- Task to complete:
From the entries, copy each line that includes "screenshot".

- Entries supplied:
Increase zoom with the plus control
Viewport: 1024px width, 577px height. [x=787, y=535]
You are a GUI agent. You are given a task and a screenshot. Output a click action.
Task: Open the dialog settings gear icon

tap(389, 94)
...
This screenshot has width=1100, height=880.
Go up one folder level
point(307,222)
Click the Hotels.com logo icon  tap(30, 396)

- Your solution:
You are a GUI agent. You are given a task and a screenshot. Output a click action.
This screenshot has width=1100, height=880.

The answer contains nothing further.